▸ **SHORT TASK**
Copy the items word for word, starting at the line that contains "The width and height of the screenshot is (1280, 720)." and ending at the line that contains "point(329,101)".

▸ **ENTRIES PROVIDED**
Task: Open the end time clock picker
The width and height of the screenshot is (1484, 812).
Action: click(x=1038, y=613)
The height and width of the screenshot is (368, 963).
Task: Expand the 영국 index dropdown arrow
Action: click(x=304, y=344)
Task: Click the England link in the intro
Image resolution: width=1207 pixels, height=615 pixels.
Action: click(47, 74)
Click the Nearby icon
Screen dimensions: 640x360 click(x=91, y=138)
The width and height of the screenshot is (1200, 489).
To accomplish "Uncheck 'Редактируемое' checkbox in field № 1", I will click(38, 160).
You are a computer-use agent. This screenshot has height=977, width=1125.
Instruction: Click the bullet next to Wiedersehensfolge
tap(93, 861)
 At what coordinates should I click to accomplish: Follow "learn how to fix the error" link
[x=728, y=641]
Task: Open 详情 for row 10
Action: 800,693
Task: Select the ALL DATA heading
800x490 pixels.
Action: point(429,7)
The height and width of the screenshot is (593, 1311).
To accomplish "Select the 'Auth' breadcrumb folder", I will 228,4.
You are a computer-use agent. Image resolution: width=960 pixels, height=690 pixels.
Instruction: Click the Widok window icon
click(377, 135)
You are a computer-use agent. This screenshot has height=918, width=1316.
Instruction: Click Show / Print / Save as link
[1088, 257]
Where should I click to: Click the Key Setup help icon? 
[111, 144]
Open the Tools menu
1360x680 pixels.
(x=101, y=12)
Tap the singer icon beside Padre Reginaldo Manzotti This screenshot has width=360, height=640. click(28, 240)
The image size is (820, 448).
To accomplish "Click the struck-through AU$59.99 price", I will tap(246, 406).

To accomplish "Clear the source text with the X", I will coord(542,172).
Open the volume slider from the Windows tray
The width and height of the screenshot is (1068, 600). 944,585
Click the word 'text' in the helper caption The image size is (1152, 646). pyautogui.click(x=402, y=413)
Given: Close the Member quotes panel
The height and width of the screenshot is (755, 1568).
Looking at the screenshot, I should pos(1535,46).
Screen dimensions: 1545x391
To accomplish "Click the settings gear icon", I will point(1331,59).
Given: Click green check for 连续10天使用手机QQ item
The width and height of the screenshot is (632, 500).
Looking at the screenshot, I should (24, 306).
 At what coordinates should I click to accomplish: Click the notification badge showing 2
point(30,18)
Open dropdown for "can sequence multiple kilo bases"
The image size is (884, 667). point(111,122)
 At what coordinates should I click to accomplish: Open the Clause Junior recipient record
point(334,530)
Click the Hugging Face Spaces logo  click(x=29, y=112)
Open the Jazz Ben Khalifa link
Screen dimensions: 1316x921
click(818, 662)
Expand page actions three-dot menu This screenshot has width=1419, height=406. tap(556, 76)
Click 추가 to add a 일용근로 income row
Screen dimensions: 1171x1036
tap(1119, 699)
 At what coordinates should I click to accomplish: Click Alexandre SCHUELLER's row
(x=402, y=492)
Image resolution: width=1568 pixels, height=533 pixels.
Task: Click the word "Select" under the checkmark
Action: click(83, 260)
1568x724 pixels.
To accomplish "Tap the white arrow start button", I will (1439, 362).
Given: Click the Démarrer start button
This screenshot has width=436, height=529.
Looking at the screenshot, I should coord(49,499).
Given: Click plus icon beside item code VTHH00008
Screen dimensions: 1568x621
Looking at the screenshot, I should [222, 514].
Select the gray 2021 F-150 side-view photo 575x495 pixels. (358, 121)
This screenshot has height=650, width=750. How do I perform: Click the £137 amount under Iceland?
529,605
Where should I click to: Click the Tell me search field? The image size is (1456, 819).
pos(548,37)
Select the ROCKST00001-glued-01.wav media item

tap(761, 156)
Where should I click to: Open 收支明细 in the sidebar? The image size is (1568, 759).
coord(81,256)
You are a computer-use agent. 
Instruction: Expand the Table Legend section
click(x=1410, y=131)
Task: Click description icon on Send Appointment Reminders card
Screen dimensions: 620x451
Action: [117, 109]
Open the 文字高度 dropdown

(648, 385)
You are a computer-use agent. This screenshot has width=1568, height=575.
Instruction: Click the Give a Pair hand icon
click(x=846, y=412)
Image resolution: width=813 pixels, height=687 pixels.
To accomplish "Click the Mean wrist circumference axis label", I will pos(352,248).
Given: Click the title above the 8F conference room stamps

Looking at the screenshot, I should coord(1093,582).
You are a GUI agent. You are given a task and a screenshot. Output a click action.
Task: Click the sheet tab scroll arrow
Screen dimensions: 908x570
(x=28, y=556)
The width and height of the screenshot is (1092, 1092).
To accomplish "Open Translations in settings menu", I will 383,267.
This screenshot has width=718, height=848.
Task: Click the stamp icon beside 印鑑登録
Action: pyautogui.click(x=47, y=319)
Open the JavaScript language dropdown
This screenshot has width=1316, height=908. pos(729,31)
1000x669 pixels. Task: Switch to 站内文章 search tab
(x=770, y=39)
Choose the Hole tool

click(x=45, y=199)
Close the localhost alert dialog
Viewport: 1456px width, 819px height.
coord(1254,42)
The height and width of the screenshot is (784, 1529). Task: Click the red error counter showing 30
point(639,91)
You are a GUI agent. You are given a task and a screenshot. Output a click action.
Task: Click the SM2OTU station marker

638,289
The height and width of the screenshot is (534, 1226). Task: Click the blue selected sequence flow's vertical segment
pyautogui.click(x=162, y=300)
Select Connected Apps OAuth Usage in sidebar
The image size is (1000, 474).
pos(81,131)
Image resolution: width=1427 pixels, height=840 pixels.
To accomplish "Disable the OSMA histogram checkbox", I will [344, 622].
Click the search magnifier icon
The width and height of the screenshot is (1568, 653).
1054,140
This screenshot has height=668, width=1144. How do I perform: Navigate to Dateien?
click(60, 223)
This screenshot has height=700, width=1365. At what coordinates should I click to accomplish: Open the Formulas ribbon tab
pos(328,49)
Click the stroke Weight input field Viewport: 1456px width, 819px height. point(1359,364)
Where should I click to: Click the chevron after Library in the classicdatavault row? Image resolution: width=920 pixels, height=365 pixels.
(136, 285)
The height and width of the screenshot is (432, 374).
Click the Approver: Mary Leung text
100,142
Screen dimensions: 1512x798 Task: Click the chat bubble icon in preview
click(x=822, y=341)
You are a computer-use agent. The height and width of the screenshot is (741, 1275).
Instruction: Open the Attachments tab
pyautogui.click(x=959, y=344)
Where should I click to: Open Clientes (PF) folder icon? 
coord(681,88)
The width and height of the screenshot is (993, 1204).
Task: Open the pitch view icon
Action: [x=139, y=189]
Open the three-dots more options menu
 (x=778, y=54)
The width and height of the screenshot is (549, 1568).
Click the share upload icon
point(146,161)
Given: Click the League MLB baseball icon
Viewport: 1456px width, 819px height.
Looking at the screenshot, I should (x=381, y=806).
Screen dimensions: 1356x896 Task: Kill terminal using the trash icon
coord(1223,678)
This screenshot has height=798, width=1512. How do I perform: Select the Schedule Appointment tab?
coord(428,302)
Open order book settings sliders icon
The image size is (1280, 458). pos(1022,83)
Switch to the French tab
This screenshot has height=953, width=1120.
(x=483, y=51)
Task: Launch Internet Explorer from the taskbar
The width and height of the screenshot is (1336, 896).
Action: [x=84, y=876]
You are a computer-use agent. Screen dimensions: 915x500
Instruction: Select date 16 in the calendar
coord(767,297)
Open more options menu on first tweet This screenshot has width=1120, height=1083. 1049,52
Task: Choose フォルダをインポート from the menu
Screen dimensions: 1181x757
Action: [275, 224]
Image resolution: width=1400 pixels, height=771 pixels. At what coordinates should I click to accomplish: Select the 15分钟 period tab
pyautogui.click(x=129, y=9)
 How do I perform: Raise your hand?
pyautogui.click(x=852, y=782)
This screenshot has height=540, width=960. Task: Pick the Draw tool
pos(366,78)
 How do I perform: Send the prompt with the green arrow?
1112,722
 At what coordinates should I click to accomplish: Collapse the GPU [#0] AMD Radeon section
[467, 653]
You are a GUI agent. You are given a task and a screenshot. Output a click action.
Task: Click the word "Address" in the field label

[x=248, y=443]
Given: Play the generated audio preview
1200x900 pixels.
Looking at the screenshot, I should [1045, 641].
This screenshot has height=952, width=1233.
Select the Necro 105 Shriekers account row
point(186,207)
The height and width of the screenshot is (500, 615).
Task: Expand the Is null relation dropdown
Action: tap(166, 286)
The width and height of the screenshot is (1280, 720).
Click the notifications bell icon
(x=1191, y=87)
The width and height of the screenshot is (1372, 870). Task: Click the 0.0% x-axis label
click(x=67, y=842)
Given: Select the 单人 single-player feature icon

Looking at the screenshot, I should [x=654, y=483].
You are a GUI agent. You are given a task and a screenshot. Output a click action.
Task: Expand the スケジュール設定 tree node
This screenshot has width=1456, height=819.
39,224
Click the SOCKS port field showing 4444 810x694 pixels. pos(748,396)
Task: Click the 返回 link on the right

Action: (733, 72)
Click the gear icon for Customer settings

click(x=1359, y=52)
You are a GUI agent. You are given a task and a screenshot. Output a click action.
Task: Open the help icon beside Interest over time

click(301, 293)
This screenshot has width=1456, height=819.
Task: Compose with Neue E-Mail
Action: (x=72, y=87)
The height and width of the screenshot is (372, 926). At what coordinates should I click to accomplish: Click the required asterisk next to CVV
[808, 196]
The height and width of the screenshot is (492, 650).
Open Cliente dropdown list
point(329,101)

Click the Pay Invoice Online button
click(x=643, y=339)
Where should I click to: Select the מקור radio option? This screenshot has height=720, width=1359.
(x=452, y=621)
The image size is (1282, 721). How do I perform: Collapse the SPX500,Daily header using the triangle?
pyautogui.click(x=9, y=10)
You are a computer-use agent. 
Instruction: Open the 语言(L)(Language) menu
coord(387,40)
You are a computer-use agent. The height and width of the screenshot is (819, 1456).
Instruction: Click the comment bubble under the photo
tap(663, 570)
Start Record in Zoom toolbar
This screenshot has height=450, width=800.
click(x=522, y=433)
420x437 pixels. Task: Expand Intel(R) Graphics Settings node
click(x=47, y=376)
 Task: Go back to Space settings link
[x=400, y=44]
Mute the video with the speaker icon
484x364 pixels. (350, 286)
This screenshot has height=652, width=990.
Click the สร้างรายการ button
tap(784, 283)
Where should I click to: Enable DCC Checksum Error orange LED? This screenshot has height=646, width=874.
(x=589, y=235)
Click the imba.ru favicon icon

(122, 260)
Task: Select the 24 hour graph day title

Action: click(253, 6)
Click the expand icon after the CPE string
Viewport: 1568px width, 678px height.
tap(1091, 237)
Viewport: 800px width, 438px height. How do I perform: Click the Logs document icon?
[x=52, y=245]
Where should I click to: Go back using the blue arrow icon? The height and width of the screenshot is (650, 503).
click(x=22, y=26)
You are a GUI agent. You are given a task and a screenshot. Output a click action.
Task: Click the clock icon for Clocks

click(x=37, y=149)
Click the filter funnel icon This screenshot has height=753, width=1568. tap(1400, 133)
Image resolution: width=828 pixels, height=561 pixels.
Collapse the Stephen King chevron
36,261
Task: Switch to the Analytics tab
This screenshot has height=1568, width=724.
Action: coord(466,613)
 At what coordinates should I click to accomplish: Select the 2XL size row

▸ **RESULT**
The width and height of the screenshot is (1280, 720).
Click the notifications bell icon
(x=1191, y=87)
The width and height of the screenshot is (1372, 870). Task: Click the 0.0% x-axis label
click(x=67, y=842)
Given: Select the 单人 single-player feature icon

Looking at the screenshot, I should [x=654, y=483].
You are a GUI agent. You are given a task and a screenshot. Output a click action.
Task: Expand the スケジュール設定 tree node
This screenshot has width=1456, height=819.
39,224
Click the SOCKS port field showing 4444 810x694 pixels. pos(748,396)
Task: Click the 返回 link on the right

Action: (733, 72)
Click the gear icon for Customer settings

click(x=1359, y=52)
You are a GUI agent. You are given a task and a screenshot. Output a click action.
Task: Open the help icon beside Interest over time

click(301, 293)
This screenshot has width=1456, height=819.
Task: Compose with Neue E-Mail
Action: (x=72, y=87)
The height and width of the screenshot is (372, 926). At what coordinates should I click to accomplish: Click the required asterisk next to CVV
[808, 196]
The height and width of the screenshot is (492, 650).
Open Cliente dropdown list
point(329,101)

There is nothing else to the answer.